Dutch radio and television presenter (1932–2009)

Gerard Johannes Nicolaas van den Berg (7 December 1932 – 7 August 2009) was a Dutch radio and television presenter.

==Early life==
Van den Berg was the son of Harrie van den Berg, co-founder and treasurer of VV Zwaluwen, and Cornelia van den Berg-Akkerman, writer of some 50 children's books and founder/president of a large women's association. Van den Berg was the middle brother of three sons and had two sisters. In the Historical Yearbook Vlaardingen of 1985, he wrote about his experiences in the Second World War, stating that his love for radio was probably born during this period.

==Career==
Van den Berg began his career in the daily press, working as a reporter for Attentie, the current affairs section of the NCRV, and also in programs, such as Hier en nu and Memo.
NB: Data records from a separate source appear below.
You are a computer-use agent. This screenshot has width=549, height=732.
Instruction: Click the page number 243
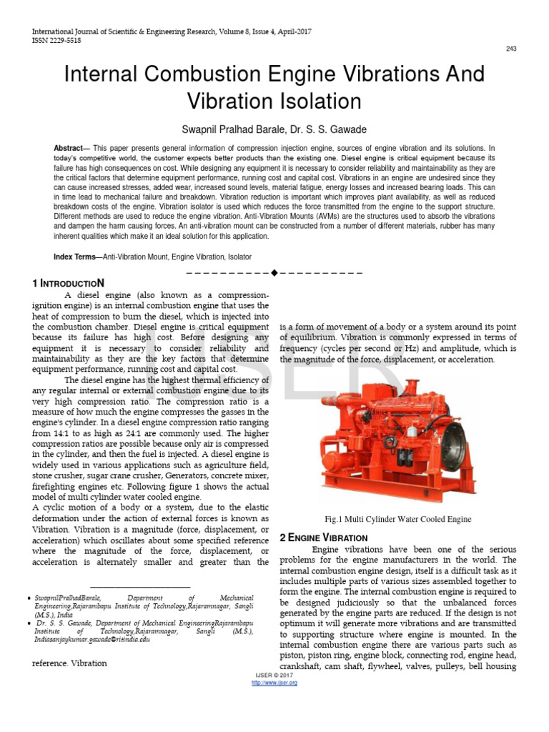pos(511,49)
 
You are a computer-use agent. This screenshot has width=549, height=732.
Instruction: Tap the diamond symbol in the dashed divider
pos(274,272)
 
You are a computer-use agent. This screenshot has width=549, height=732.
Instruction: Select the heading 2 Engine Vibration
pos(323,537)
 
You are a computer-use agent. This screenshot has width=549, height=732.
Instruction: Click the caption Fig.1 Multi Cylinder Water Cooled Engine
pos(397,519)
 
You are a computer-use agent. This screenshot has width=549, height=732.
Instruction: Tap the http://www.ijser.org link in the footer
pos(274,683)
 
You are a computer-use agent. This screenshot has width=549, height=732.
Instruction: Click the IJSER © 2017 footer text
pos(274,676)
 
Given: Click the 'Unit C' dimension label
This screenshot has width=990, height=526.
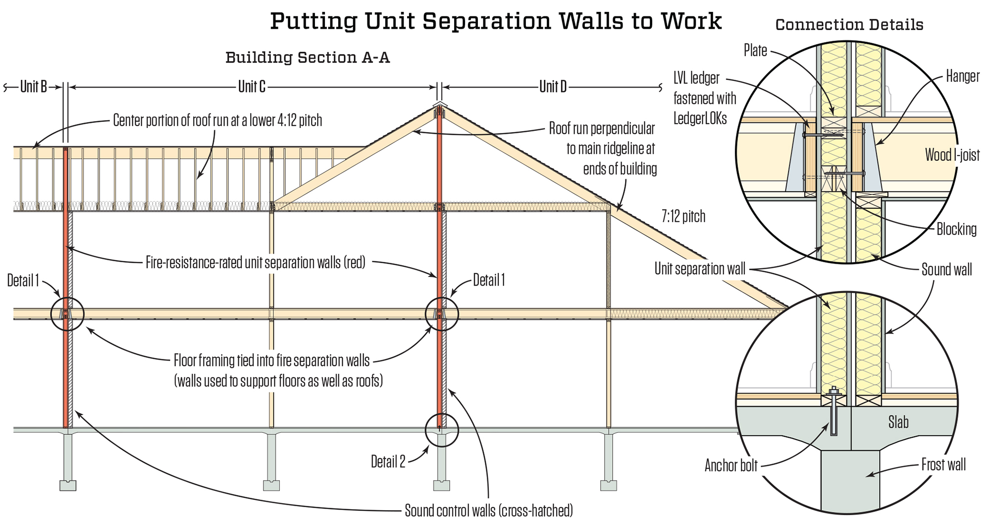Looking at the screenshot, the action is [x=252, y=87].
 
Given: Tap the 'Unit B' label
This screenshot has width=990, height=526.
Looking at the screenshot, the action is [x=34, y=87].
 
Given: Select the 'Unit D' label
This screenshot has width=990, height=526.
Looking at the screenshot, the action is [x=553, y=87].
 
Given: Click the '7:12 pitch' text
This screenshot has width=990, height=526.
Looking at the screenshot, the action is [x=683, y=216].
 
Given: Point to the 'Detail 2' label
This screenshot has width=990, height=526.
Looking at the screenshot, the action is [x=388, y=462].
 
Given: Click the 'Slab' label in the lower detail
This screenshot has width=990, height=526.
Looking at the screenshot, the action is [x=898, y=422].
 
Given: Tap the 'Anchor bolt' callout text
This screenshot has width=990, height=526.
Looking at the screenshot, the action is [x=731, y=465].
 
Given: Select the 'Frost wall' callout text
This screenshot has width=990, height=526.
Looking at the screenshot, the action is [x=943, y=465].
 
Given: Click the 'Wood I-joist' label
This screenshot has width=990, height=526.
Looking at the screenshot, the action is [x=952, y=155].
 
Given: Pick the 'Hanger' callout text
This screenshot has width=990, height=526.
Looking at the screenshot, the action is [x=963, y=76].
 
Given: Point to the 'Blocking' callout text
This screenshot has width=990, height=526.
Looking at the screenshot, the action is [x=956, y=229].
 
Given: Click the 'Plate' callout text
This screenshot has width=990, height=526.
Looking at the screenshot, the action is [x=755, y=50].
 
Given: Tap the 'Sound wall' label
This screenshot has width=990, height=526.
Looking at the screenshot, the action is [x=946, y=269].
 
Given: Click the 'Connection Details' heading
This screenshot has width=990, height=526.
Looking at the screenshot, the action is [x=849, y=24].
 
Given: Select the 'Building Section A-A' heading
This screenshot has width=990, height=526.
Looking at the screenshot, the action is [x=308, y=58].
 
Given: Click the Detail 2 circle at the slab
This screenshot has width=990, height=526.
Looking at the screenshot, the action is [x=442, y=414].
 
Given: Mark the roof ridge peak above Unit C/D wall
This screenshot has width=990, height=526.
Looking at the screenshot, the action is [x=439, y=103].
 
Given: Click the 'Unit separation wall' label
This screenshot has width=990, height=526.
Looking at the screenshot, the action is [x=700, y=269].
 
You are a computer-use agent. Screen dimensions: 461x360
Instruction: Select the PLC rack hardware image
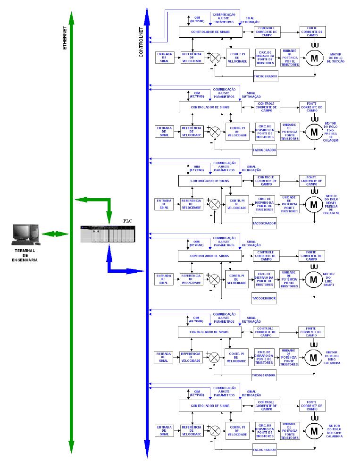108,235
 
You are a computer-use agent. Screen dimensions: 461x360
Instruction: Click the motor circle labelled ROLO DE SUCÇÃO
313,58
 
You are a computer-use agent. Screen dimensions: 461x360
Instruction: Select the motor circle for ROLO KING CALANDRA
313,357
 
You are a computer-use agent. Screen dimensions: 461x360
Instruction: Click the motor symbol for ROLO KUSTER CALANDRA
313,430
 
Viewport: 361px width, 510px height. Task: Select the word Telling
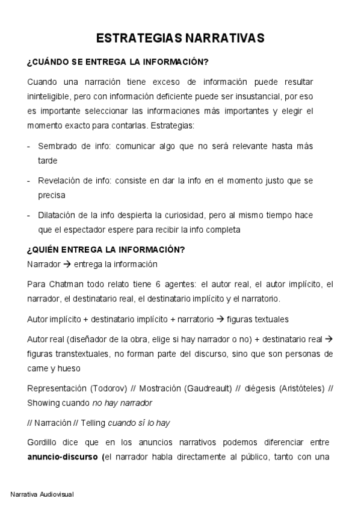[90, 423]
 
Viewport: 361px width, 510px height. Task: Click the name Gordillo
[42, 443]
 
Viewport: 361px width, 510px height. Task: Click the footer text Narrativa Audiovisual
[42, 494]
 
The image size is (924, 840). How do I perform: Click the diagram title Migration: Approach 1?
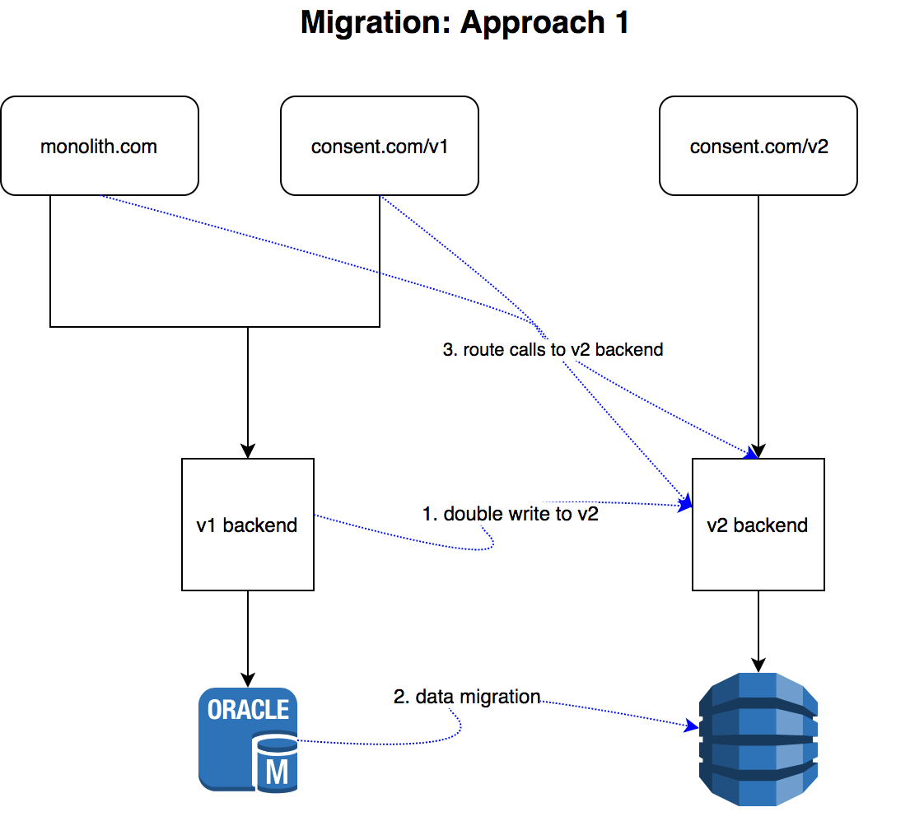pos(464,23)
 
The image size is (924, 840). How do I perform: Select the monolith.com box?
pos(100,146)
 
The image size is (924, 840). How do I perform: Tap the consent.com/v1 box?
pos(380,146)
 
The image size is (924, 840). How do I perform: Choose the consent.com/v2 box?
pos(758,146)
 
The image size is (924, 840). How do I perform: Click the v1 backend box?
pos(247,525)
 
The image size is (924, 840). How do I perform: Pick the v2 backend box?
pos(758,525)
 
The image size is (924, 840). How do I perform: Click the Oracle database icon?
pos(247,739)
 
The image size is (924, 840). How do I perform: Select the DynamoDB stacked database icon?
pos(758,739)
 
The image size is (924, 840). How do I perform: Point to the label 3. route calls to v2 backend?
pos(553,349)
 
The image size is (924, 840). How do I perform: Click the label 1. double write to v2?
pos(510,514)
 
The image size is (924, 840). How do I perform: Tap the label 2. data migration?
pos(467,697)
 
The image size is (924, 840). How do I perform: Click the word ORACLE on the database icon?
pos(247,709)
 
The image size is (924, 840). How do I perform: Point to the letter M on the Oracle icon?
pos(278,772)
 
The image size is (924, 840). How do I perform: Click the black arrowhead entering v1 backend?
pos(247,450)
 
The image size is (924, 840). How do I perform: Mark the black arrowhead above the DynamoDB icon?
pos(758,665)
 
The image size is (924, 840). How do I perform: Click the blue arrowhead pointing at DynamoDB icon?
pos(691,726)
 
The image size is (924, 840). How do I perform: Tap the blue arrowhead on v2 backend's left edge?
pos(684,503)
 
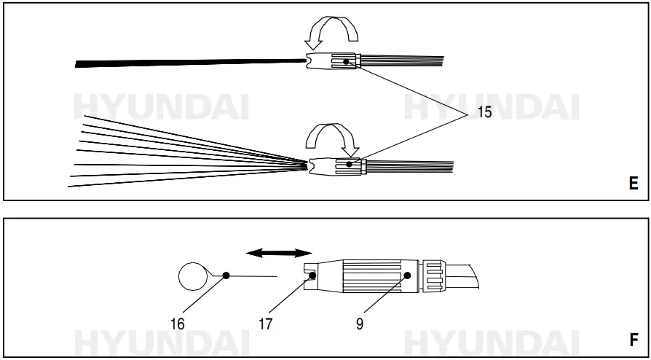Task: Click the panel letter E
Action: click(x=633, y=184)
In 1966, he became the first press officer for the municipality of Groningen, where he worked closely with Mayor Berger. After that, in 1970, he returned to the NCRV.

On the radio, Van den Berg started the popular program "Who knows where Willem Wever lives?" in 1977. Other programs he presented were "The Word-in-Image Quiz" (1981) and Away from the Highway (1987 to 1989). In addition, he was a presenter on the radio programs Maandagmorgen Magazine, VIP Roem, NCRV Globaal, Middenin, and Als de dag van toen. From 1986 onwards, Van den Berg also presented Met het oog op morgen with some regularity. In April 1974, following some statements averse to women's emancipation, he was awarded the mocking title of 'Man of the Month' by VARA viewers. In 1987, he left the NCRV radio, only to return later.

In July 1992, famous Dutch people had to guess who was not the real son of Gerard van den Berg in an anniversary episode of "Like Father, Like Son".

==Death==
Gerard van den Berg died on 7 August 2009, at the age of 76, after a short illness.